DESCRIPTION OF THE TASK: Find the string "blue" in the records. Copy each line that has it.

── ENTRIES SUPPLIED

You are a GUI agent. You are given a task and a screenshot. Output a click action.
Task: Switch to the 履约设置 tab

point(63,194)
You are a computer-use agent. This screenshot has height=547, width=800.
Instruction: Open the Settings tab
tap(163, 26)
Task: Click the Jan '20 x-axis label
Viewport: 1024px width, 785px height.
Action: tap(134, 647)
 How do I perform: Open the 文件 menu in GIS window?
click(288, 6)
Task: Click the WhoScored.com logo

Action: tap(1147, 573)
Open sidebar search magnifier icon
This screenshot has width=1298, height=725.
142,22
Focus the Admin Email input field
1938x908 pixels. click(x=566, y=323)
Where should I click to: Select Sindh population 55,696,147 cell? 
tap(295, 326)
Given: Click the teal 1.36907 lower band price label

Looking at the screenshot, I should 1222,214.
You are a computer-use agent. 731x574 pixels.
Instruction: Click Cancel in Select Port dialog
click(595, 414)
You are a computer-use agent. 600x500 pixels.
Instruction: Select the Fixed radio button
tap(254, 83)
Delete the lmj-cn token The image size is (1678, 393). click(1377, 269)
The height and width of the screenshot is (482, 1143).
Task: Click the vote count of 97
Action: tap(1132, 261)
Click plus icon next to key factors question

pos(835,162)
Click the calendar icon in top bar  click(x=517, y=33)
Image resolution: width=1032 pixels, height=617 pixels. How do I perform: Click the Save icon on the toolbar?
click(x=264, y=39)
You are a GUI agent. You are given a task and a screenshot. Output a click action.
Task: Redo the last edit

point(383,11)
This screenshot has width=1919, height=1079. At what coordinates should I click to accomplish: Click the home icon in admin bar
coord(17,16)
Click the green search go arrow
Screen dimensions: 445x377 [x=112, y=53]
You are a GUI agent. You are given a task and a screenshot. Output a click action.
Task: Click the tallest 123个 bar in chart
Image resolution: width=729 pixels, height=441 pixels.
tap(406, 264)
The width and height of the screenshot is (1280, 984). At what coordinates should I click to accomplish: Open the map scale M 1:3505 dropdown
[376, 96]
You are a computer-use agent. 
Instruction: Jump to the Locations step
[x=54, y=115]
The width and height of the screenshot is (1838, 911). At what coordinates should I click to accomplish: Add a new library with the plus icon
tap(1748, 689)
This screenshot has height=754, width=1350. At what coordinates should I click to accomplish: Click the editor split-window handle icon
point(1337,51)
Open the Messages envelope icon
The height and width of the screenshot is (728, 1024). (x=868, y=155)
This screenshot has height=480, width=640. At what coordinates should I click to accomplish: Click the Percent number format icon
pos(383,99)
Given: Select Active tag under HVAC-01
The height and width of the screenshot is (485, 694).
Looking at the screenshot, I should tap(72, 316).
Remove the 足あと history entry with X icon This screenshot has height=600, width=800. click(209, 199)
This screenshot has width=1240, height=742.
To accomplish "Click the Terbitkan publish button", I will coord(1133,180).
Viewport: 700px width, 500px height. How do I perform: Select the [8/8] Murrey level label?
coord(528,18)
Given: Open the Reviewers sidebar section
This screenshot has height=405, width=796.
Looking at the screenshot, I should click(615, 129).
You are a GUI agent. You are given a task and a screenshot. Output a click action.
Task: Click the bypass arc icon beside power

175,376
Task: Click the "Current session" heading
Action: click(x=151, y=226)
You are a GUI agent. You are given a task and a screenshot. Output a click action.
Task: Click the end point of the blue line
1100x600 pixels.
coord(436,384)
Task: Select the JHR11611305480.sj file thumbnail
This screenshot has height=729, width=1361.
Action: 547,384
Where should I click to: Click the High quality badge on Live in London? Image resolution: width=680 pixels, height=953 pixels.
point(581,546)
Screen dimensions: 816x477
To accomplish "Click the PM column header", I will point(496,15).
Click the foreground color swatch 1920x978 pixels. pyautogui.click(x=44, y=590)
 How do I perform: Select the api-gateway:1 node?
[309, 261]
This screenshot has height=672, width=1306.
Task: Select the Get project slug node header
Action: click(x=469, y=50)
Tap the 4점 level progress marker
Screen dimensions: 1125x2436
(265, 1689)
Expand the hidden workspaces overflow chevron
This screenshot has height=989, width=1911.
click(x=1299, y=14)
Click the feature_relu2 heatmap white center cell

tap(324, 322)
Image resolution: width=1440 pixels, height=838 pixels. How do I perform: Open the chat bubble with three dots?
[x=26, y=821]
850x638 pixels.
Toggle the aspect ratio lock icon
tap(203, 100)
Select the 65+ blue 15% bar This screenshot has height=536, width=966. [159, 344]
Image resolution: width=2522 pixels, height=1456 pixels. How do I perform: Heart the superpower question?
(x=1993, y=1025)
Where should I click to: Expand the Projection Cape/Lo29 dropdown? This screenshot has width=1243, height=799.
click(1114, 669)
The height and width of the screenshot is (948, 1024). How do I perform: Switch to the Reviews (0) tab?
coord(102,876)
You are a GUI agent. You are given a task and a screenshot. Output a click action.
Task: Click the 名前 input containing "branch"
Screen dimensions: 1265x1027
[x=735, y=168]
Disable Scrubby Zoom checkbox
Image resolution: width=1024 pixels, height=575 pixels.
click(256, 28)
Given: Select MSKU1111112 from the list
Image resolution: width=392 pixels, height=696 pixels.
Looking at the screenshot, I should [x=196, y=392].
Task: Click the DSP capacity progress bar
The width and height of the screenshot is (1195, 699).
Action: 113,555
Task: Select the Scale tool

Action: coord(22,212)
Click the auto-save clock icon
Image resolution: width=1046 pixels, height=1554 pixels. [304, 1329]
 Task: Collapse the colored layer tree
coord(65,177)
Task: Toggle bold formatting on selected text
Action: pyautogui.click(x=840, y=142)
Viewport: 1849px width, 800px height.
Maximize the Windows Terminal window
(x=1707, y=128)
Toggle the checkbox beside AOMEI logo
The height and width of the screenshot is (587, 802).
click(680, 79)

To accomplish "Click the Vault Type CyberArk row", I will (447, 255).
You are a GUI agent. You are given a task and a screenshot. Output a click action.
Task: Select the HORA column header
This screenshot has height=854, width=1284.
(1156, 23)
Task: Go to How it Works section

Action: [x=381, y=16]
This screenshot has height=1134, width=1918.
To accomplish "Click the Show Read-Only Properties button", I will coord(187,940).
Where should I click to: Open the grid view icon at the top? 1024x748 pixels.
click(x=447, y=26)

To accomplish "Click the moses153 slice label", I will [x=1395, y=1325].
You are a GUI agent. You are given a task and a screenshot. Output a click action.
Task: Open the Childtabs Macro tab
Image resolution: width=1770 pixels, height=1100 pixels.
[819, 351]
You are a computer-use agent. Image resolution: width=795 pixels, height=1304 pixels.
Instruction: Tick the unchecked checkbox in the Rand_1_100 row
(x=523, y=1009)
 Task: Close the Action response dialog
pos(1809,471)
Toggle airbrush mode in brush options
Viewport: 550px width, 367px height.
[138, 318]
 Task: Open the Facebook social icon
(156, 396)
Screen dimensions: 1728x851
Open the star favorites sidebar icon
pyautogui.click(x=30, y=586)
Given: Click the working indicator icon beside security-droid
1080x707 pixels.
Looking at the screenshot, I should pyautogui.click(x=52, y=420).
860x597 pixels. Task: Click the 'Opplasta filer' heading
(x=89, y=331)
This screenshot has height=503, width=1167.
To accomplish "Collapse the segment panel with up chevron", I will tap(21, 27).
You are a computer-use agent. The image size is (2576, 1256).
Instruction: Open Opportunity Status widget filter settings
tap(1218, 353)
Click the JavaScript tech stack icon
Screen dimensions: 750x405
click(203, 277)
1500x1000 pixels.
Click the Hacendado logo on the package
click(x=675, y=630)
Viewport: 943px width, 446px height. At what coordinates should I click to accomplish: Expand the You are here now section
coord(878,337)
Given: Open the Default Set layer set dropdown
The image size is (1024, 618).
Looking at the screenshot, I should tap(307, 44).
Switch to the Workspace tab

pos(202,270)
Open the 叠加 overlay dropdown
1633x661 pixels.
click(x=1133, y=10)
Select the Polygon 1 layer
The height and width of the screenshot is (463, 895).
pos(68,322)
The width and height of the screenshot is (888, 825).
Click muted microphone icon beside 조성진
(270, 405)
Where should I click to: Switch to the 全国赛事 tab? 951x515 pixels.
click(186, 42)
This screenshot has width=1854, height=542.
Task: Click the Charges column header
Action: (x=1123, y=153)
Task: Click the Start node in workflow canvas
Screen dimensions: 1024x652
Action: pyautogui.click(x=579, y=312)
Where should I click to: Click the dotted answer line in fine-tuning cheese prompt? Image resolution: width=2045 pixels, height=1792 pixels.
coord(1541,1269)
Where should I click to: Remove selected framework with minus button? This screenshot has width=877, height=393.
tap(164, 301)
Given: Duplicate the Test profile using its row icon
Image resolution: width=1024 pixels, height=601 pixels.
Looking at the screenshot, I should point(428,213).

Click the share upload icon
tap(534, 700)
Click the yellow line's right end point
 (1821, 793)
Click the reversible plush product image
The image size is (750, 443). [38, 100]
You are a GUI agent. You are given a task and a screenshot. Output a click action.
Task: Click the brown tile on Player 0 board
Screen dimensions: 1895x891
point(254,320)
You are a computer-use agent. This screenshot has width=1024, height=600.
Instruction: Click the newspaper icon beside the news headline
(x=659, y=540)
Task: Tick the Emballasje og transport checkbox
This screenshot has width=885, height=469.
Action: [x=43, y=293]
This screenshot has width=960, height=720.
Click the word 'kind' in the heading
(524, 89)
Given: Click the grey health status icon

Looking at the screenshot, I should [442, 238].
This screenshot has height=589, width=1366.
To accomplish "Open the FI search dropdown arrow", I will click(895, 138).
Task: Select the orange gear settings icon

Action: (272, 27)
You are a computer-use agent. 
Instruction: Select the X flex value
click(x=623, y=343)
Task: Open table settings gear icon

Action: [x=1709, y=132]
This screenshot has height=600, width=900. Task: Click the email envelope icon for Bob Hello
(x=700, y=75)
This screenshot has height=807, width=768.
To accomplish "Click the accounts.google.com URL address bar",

────

RESULT OF THE EXERCISE:
Task: Click the end point of the blue line
Select the 65+ blue 15% bar This screenshot has height=536, width=966. [159, 344]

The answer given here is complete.